Les modifications du RPOV continuent de figurer parmi les priorités de l'ACIA, comme indiqué dans le Plan prospectif de la réglementation. Toutefois, le comité note que ces modifications proposées au RPOV figurent dans le Plan depuis un certain temps, et nous pensons qu'elles doivent maintenant progresser dans un avenir très proche pour soutenir des investissements plus importants et l'innovation dans le domaine de la sélection des végétaux. Cela profitera non seulement aux innovateurs, mais aussi, à terme, aux agriculteurs et aux producteurs canadiens, qui verront leur compétitivité et leur prospérité s'accroître. Le comité et l'industrie continuent de réitérer leur appui au prolongement de la durée de la POV à 25 ans pour les types de cultures dont la sélection et l'acceptation par le marché prennent plus de temps, comme les pommes de terre, les asperges et les plantes ligneuses. Le comité est également favorable à la limitation du champ d'application du « privilège de l'agriculteur » aux seuls types de cultures pour lesquels les agriculteurs ont l'habitude depuis longtemps de conserver et de réutiliser les semences, comme les céréales et les légumineuses. Ainsi, l'exemption au titre du « privilège des agriculteurs » ne devrait pas s'appliquer : aux variétés hybrides, aux variétés parentales consanguines et aux variétés à multiplication asexuée (à l'exception des pommes de terre). Actuellement, la protection de la PI qu'offrent la LPOV et son règlement d'application est plus faible que celle offerte dans de nombreuses administrations aux vues similaires, qui sont également nos concurrents pour ce qui est d'attirer des investissements dans la sélection végétale et d'accéder à de nouvelles variétés de plantes.

Simplifier le processus de demande de POV pour en améliorer l'efficacité et l'accessibilité

Le comité recommande au BPOV de promouvoir le système UPOV PRISMA et d'encourager les demandeurs à l'utiliser comme moyen préférentiel de présenter des demandes. À cette fin, le comité recommande d'ajouter un frais à l'annexe II du RPOV, de manière à ce qu'il en coûte nettement moins cher de soumettre une demande dans l'UPOV PRISMA que de soumettre une demande papier.

- EXTRAIT SOURCE
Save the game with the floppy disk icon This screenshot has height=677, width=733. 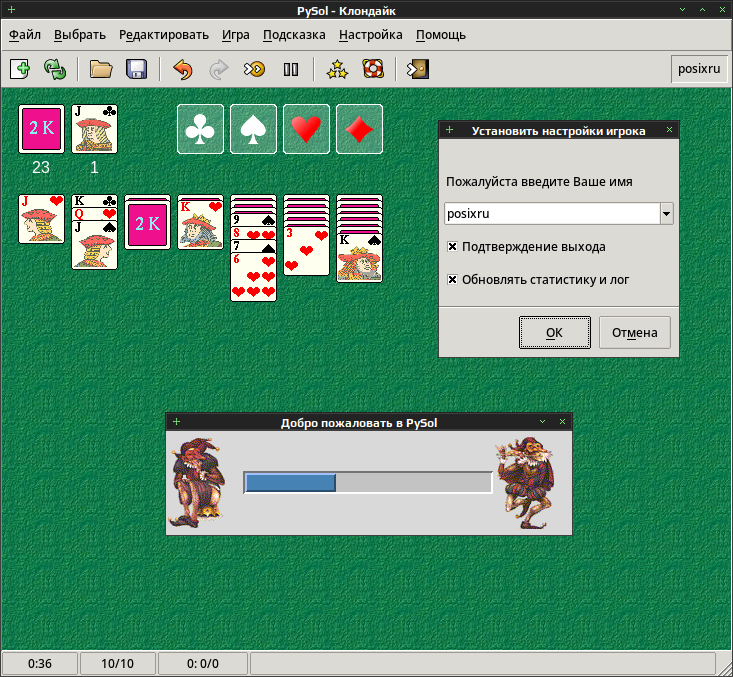coord(137,69)
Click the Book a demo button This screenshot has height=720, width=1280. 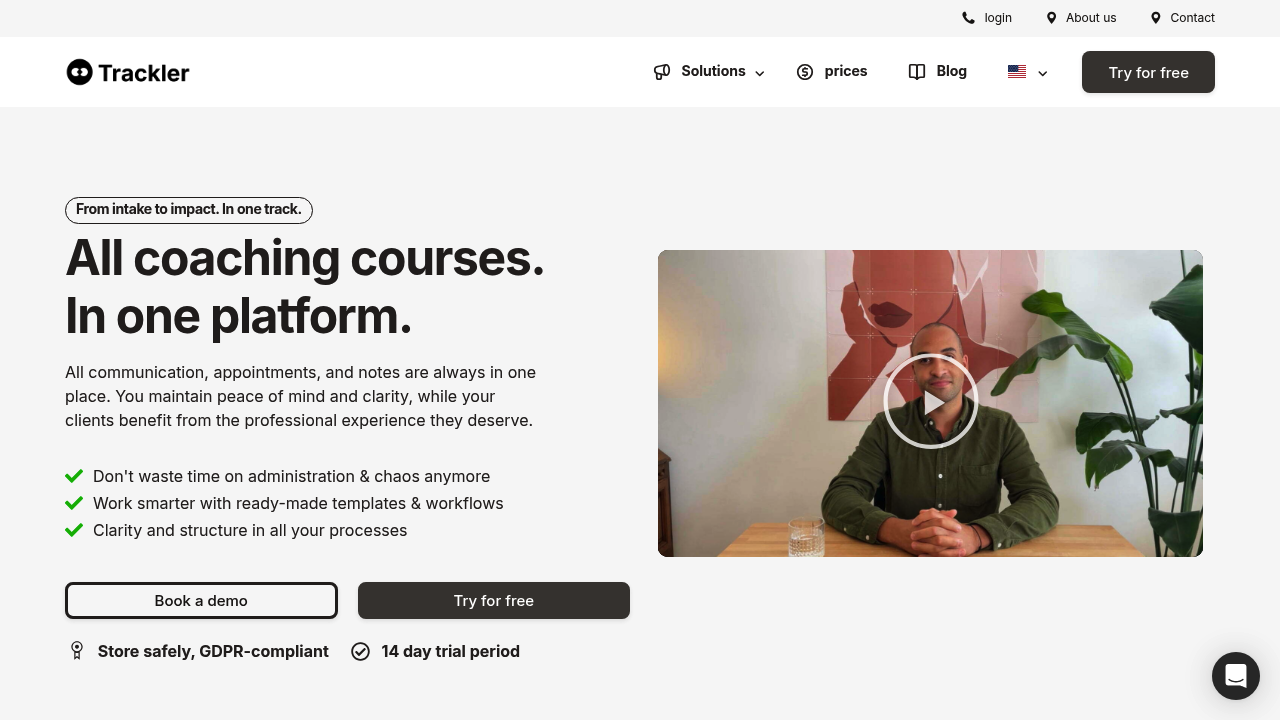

- CONSIGNES
1. Dans le texte fourni, recopiez sans rien changer le passage qui commence à « Simplifier le processus » et se termine à « une demande papier. ».
2. Traduisez en anglais cette phrase du texte fourni : « Le comité recommande au BPOV de promouvoir le système UPOV PRISMA et d'encourager les demandeurs à l'utiliser comme moyen préférentiel de présenter des demandes. »
3. Répondez brièvement à ces questions sur le texte fourni.
(a) Jusqu'à combien d'années le comité souhaite-t-il prolonger la durée de la POV pour certains types de cultures ?
(b) Quels types de cultures sont donnés en exemple comme cultures dont les agriculteurs conservent et réutilisent les semences depuis longtemps ?
(c) À quelle annexe du RPOV le comité recommande-t-il d'ajouter un frais ?

- RÉPONSES PAR TÂCHE
1.
Simplifier le processus de demande de POV pour en améliorer l'efficacité et l'accessibilité

Le comité recommande au BPOV de promouvoir le système UPOV PRISMA et d'encourager les demandeurs à l'utiliser comme moyen préférentiel de présenter des demandes. À cette fin, le comité recommande d'ajouter un frais à l'annexe II du RPOV, de manière à ce qu'il en coûte nettement moins cher de soumettre une demande dans l'UPOV PRISMA que de soumettre une demande papier.

2. The committee recommends that the BPOV promote the UPOV PRISMA system and encourage applicants to use it as the preferred means of submitting applications.

3.
(a) 25 ans.
(b) Les céréales et les légumineuses.
(c) L'annexe II.